我們每個人都與政策議程的走向和最終結果息息相關。當下,AI對社會構成的最大威脅,是不平等的加劇與財富的進一步集中。真正的癥結在於:萬億級別的AI公司與其萬億富翁級別的寡頭們,正與華盛頓及世界各國政府的政治權力深度勾連,用金錢推行自身議程,凌駕於民眾意志之上。這才是我們希望擺上檯面、置於核心的根本問題,而解決這一問題所需的方案,遠比阻緩數據中心建設要深刻得多。
布魯斯·施奈爾是一位安全技術專家,任教於哈佛大學甘迺迪政府學院及多倫多大學蒙克國際研究學院。
內森·E·桑德斯是哈佛大學伯克曼克萊因中心的數據科學家,與布魯斯·施奈爾合著有《重塑民主:AI如何變革我們的政治、政府與公民身份》一書。
Q&A
Q1:為什麼說反對AI數據中心只是一個起點?
A:反對AI數據中心雖然有其合理性,但僅聚焦於此會掩蓋更深層的問題。

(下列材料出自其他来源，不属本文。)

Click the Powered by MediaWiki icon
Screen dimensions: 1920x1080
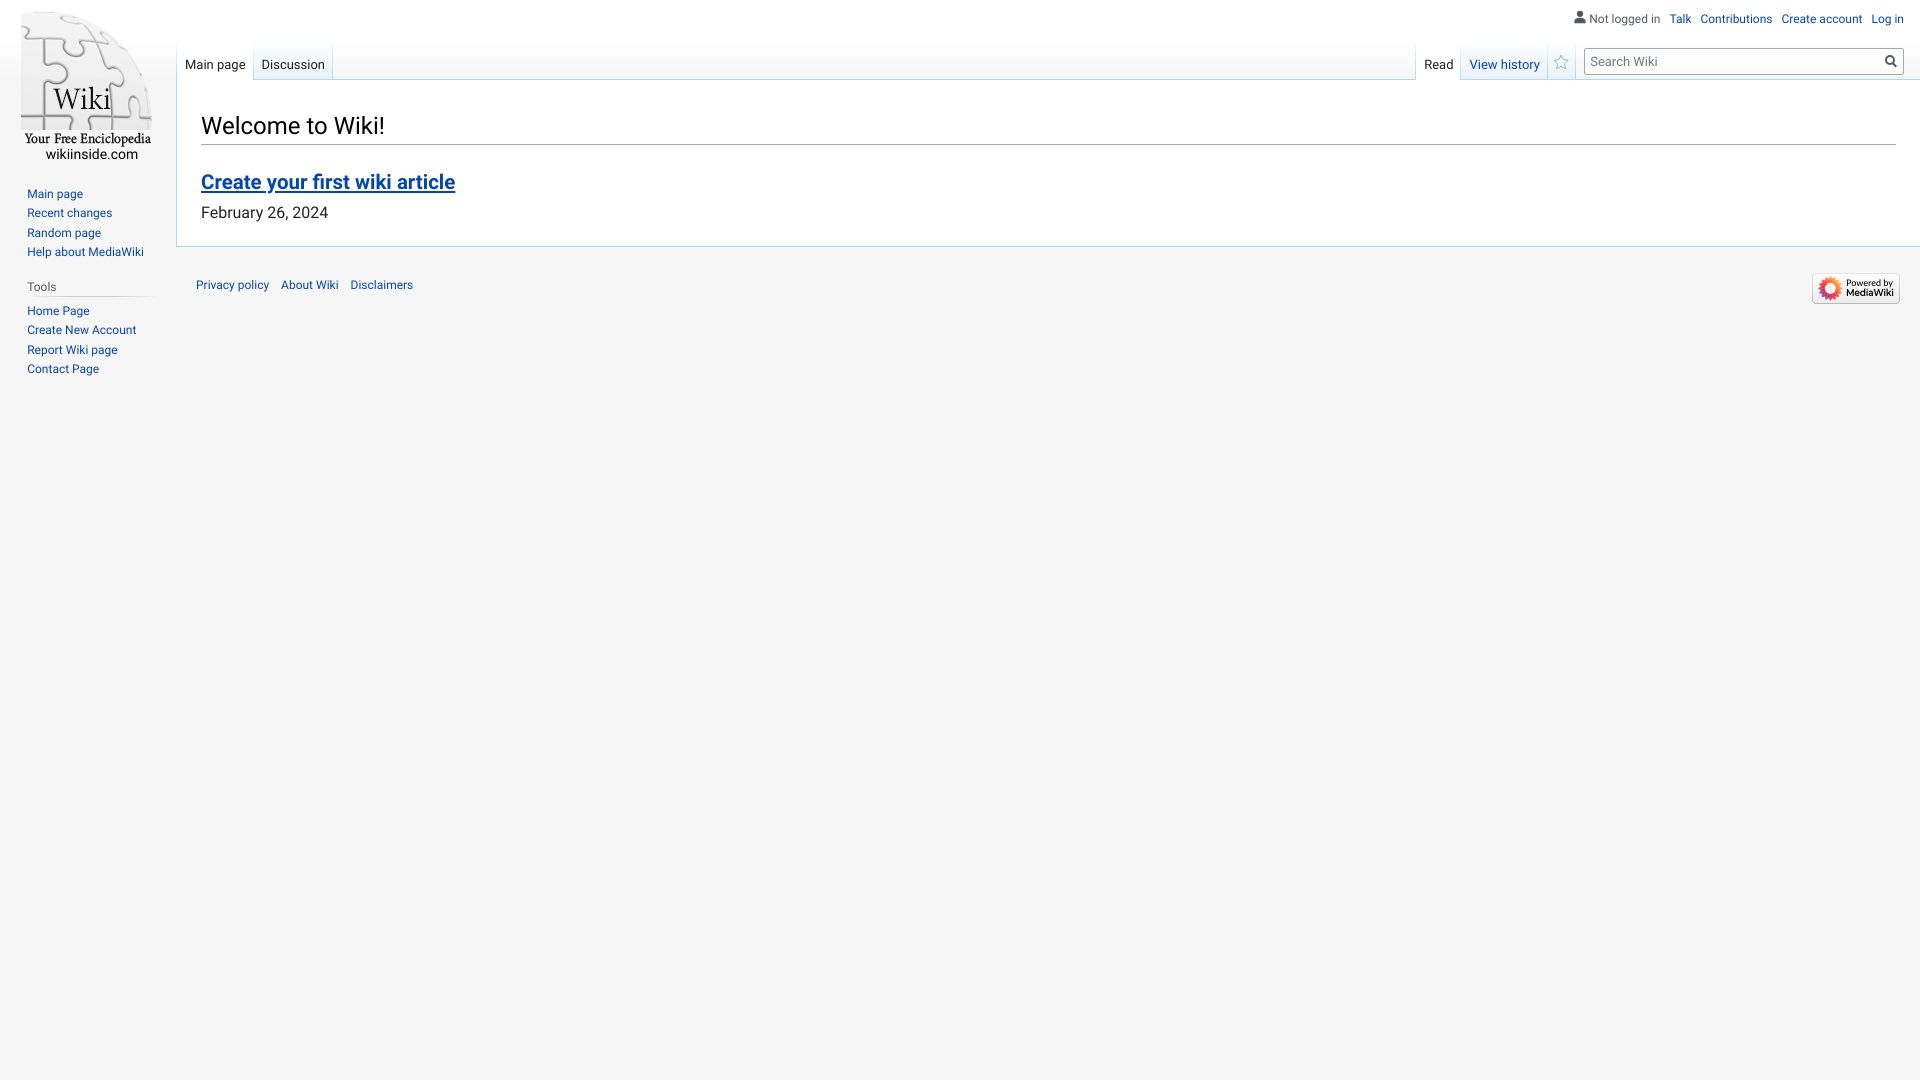click(1855, 287)

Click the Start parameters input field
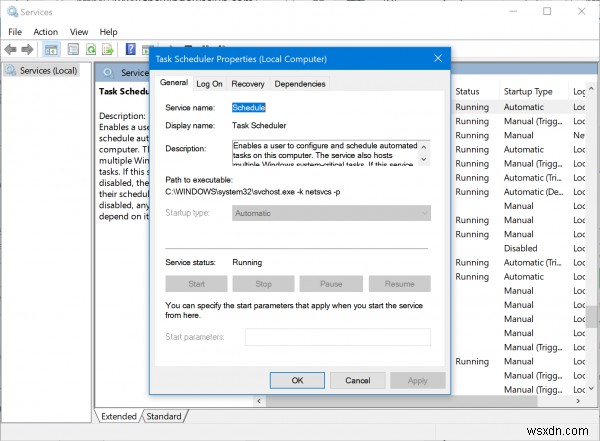coord(338,337)
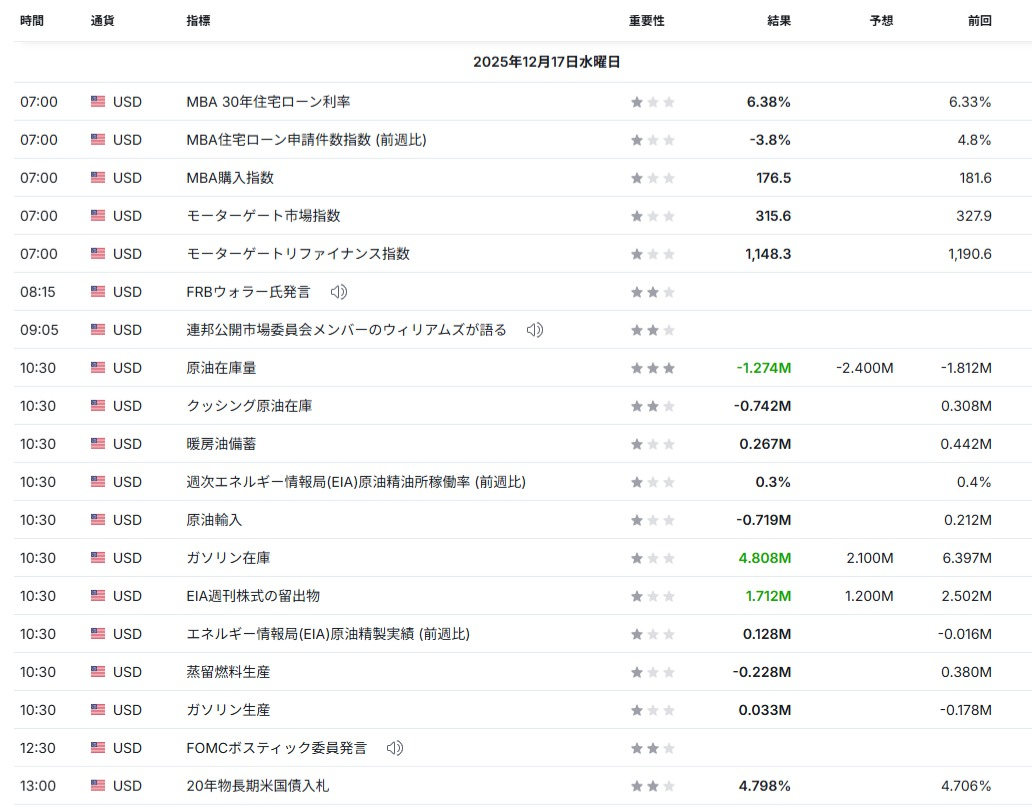Open MBA 30年住宅ローン利率 event
This screenshot has width=1032, height=811.
[x=268, y=102]
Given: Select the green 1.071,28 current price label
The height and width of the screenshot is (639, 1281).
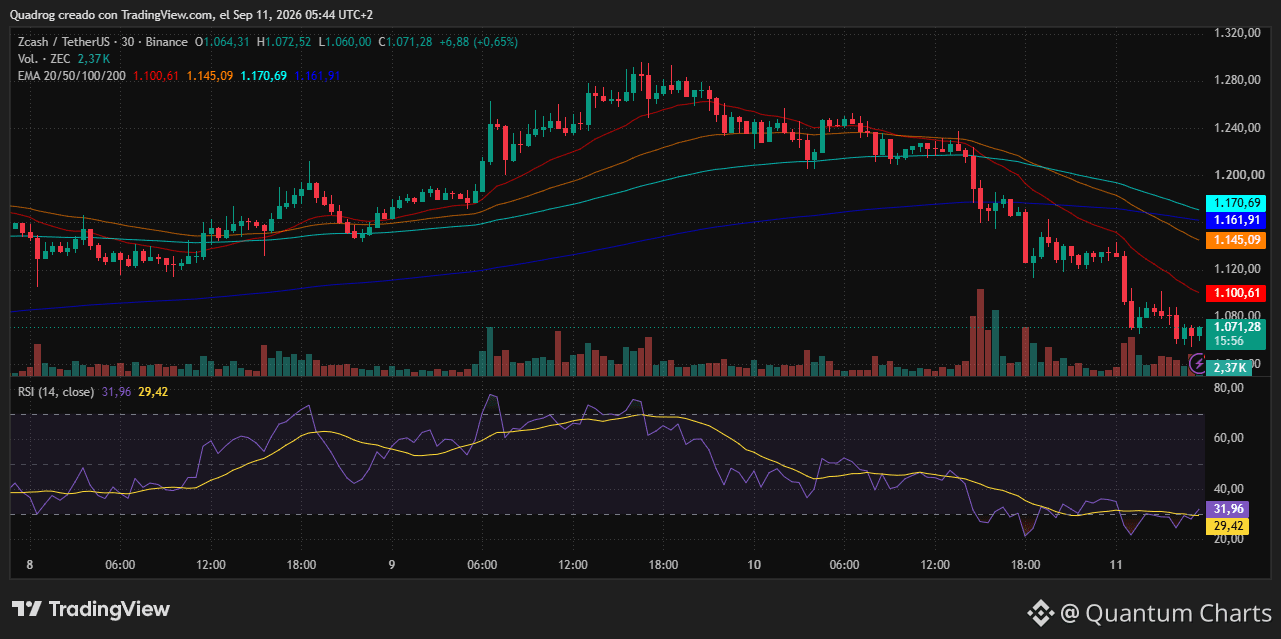Looking at the screenshot, I should click(1236, 327).
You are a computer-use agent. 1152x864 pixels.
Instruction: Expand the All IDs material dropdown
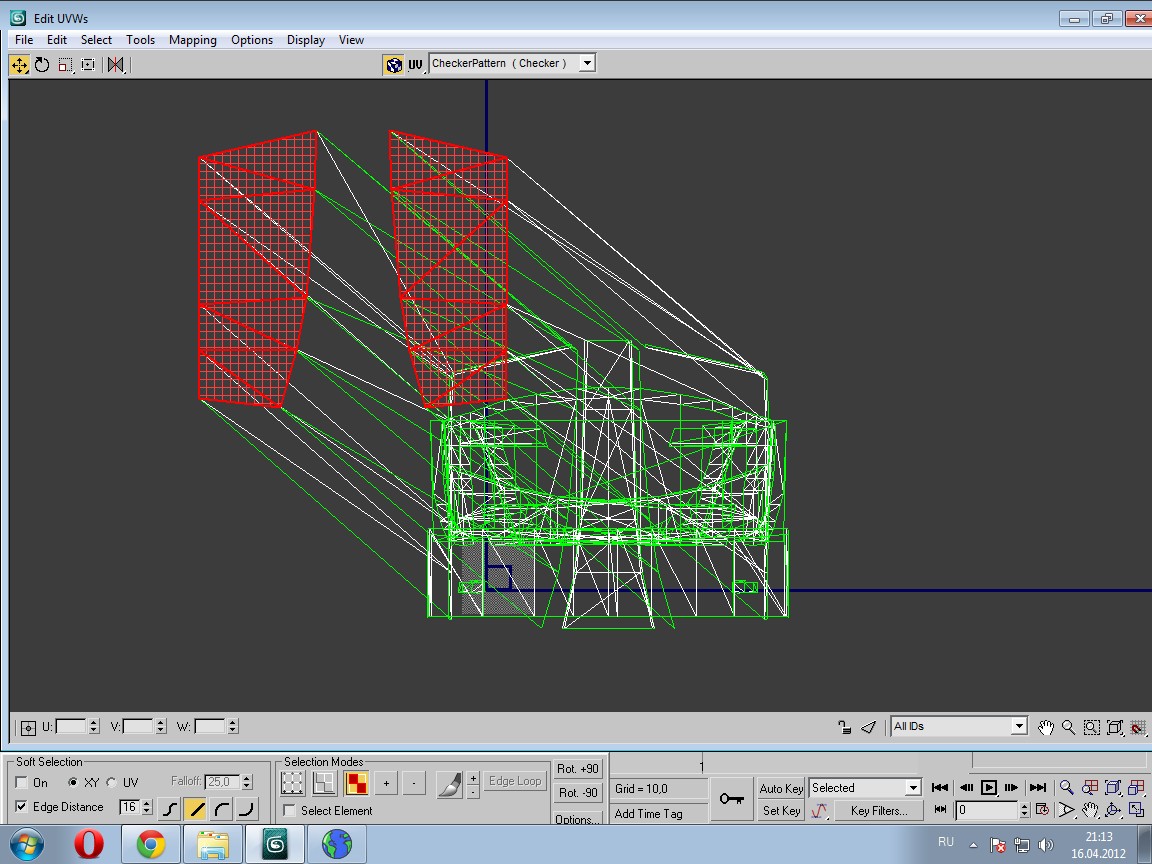click(1019, 727)
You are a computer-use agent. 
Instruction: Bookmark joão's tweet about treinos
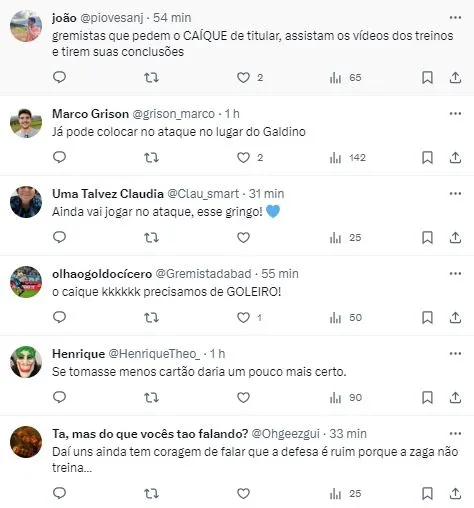(x=427, y=77)
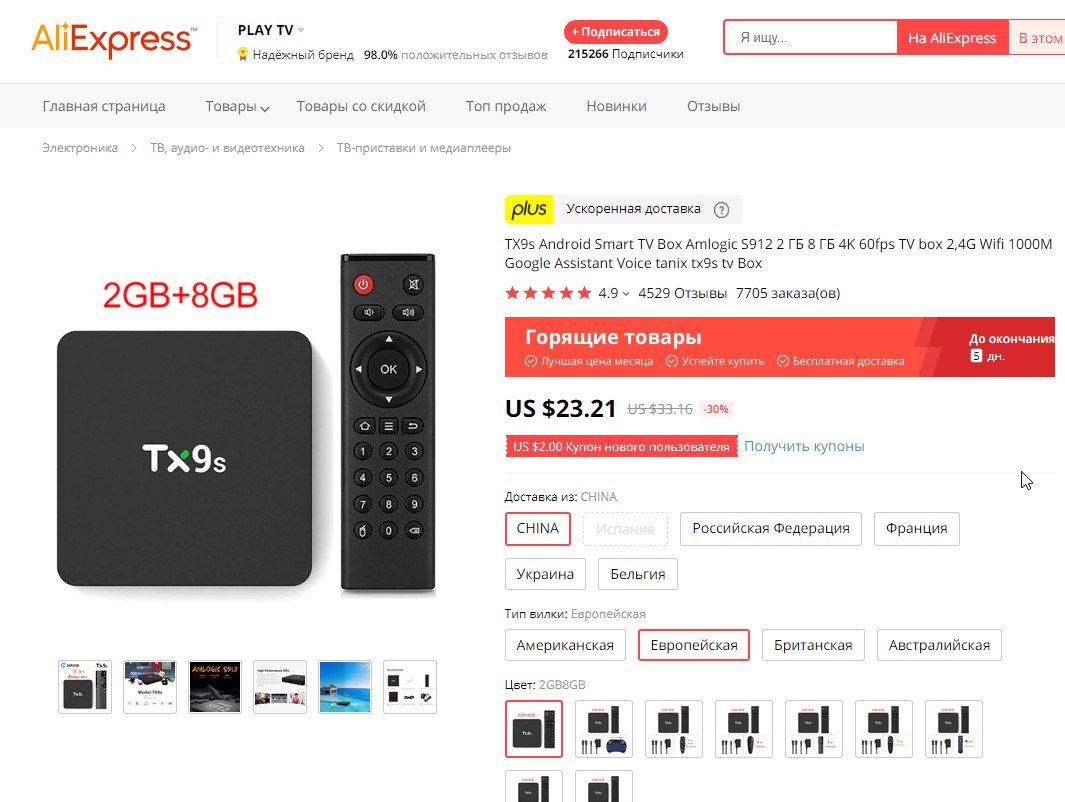Image resolution: width=1065 pixels, height=802 pixels.
Task: Open the Получить купоны link
Action: tap(804, 446)
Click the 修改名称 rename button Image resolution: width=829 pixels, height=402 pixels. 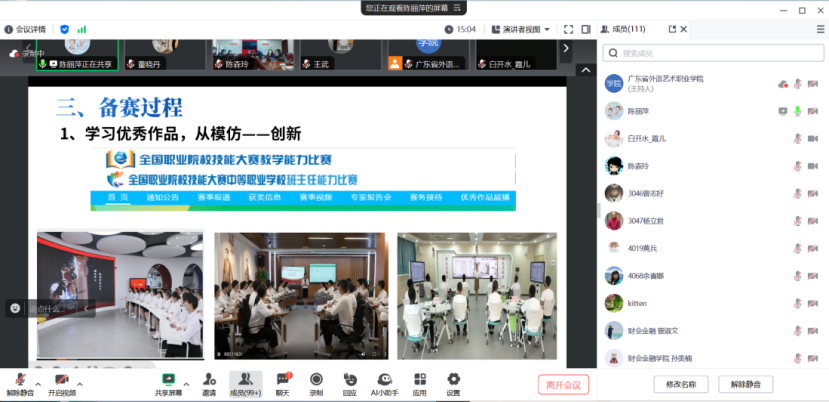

AI公司真正覬覦的是整個行業的價值,包括軟體開發、醫療、教育等領域。與此同時,這些公司還通過政治獻金和遊說活動左右立法進程。因此,數據中心問題只是切入點,更重要的是推動AI監管立法、對AI算力徵稅、限制企業政治影響力,以及建立以公共利益為導向的"公共AI"生態。
Q2:AI數據中心建設熱潮會長期持續嗎?
A:不一定。目前的數據中心建設狂潮可能只是短期現象。Z.ai等中國實驗室正致力於降低大模型的運行成本,開源模型也越來越多地被壓縮後直接在個人設備上運行。蘋果和谷歌也在推進手機端本地運行AI的基礎架構。這意味著對集中式數據中心算力的需求可能逐步下降,當前熱潮或許會重演本世紀初光纖電纜泡沫的結局。
Q3:Anthropic和OpenAI為什麼在選舉中支持對立的"AI安全"立場?
A:儘管兩者是商業競爭對手,但都從"AI極其強大、必須嚴格管控"這一敘事中獲利。OpenAI關聯方支持的"安全"觀傾向於聯邦層面的寬鬆監管,以維持美國AI產業的主導地位;Anthropic支持的"安全"觀則偏向更嚴格的監管框架,契合其"注重倫理與合規"的品牌定位。兩者本質上都是服務於各自商業利益的營銷策略,而非出於對AI安全的真誠關切。